Lograram os magistardos a colocar toda a forma de obstáculo ao procedimento fiscal, determinado pelo Ministro Relator, promovendo diversas ações onde conseguiram decisões de colegas seus que em muito atrasaram as providências investigatórias. Tais ocorrências não atrairam a atenção dos órgãos de imprensa, talvez intimidados por possíveis ações por danos morais. Somente após a conclusão do procedimento fiscal, com a autuação por infrações fiscais, é que foi determinada a quebra de sigilo bancário. Se algum leitor tiver curiosidade sobre a longa tramitação do referido inquérito é só acessar o website do STJ <www.stj.gov.br>, clicar no item Acompanhamento Processual e preencher o campo com o tipo de processo (INQ 281 e 302). Cumpre observar que os magistrados continuam no pleno exercício de suas funções.

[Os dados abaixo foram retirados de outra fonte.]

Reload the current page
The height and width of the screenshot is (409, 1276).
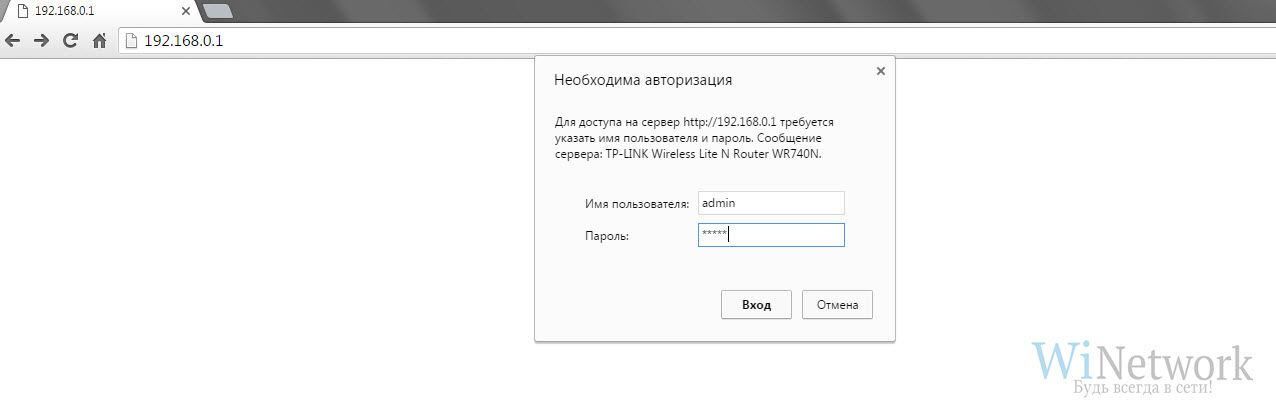(70, 41)
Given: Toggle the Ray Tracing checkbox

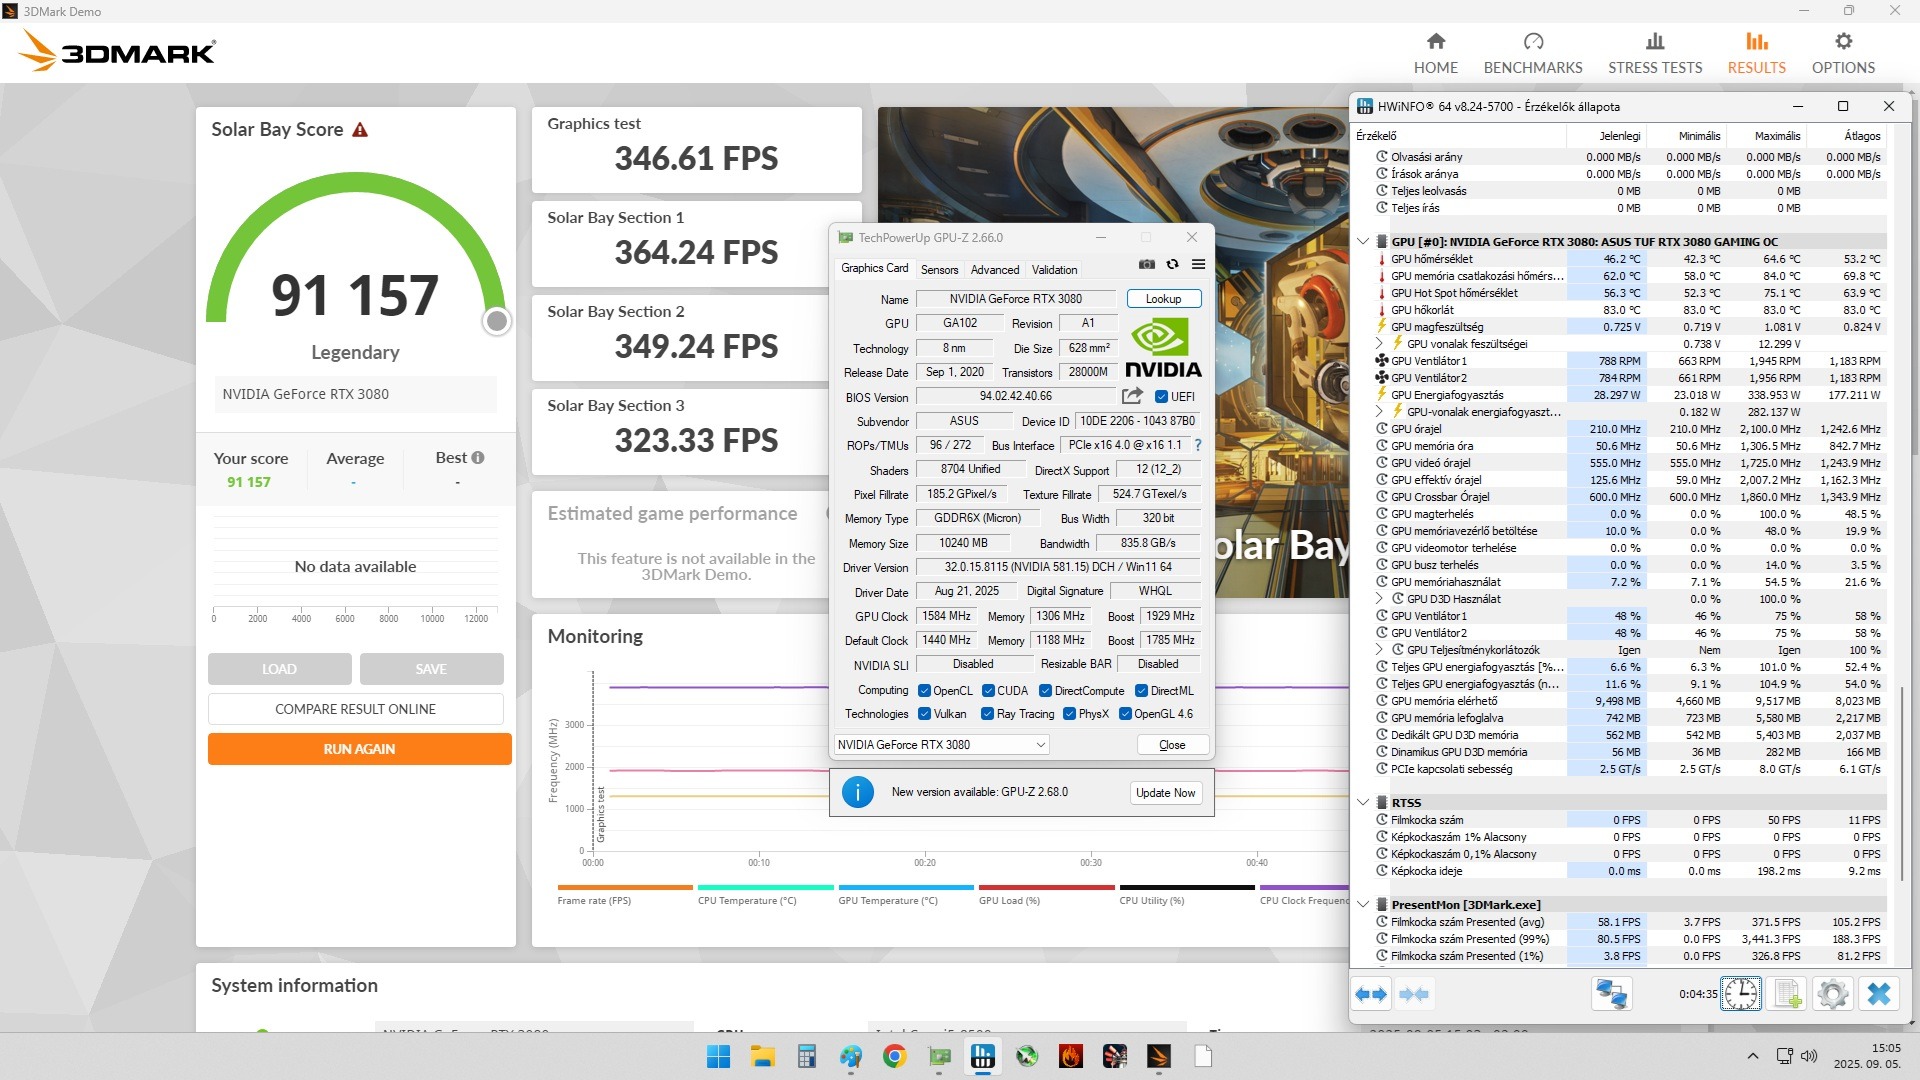Looking at the screenshot, I should click(988, 714).
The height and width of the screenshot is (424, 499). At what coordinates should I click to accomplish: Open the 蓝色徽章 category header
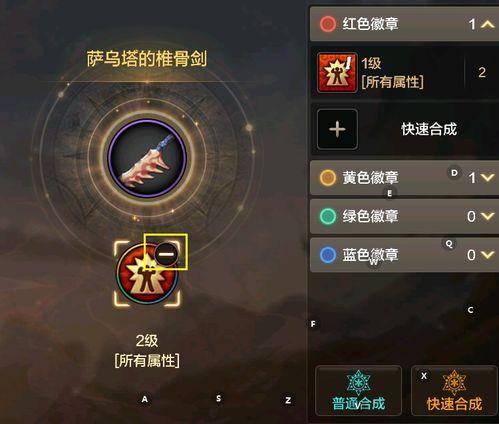pos(404,255)
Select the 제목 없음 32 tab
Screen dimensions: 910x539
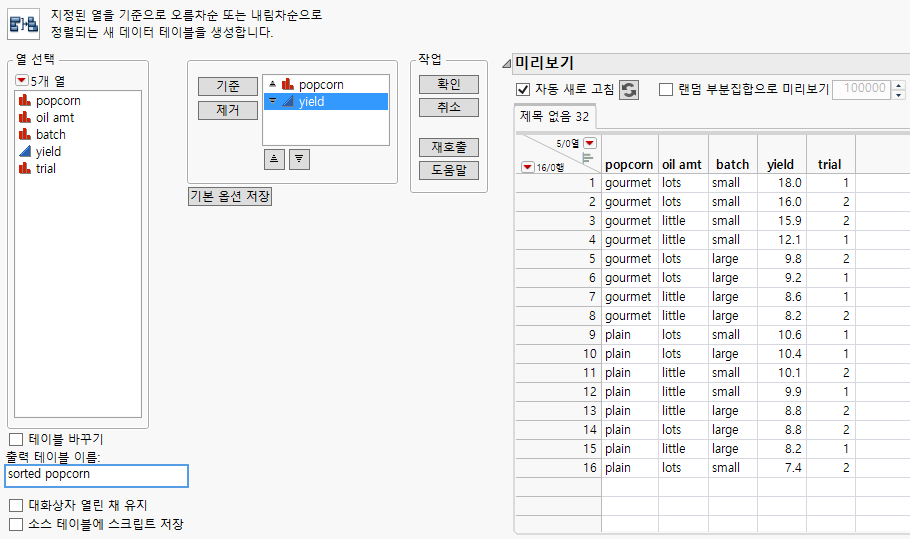point(554,116)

Os mesmos personagens, os mesmos juízes federais, foram objetos de matéria publicada no jornal O Estado de S.Paulo, em janeiro/fevereiro de 1998, sobre a alteração de distribuição de processo (entenda-se adulteração de documento público por ordem de um magistrado), no Tribunal Regional Federal da Terceira Região, para a soltura de traficante internacional de drogas preso com 230 quilos de cocaína em Mato Grosso do Sul. O respectivo inquérito (nş 231) foi instaurado a requerimento do Ministério Público Federal perante o STJ, tendo sido oferecida denúncia em março de 2000. O leitor pode também acompanhar no site STJ o andamenento do inquérito. Todavia, já transcorrido mais de ano e oito meses, até o momento não há decisão sobre o recebimento ou recusa da denúncia. Em janeiro de 2002 completa-se o decurso de prazo prescricional pela pena mínima, o que poderá tornar inócuo eventual processamento da ação penal, ainda que condenatória a decisão final. Tal assunto não parece ser do interesse da imprensa. Por quê?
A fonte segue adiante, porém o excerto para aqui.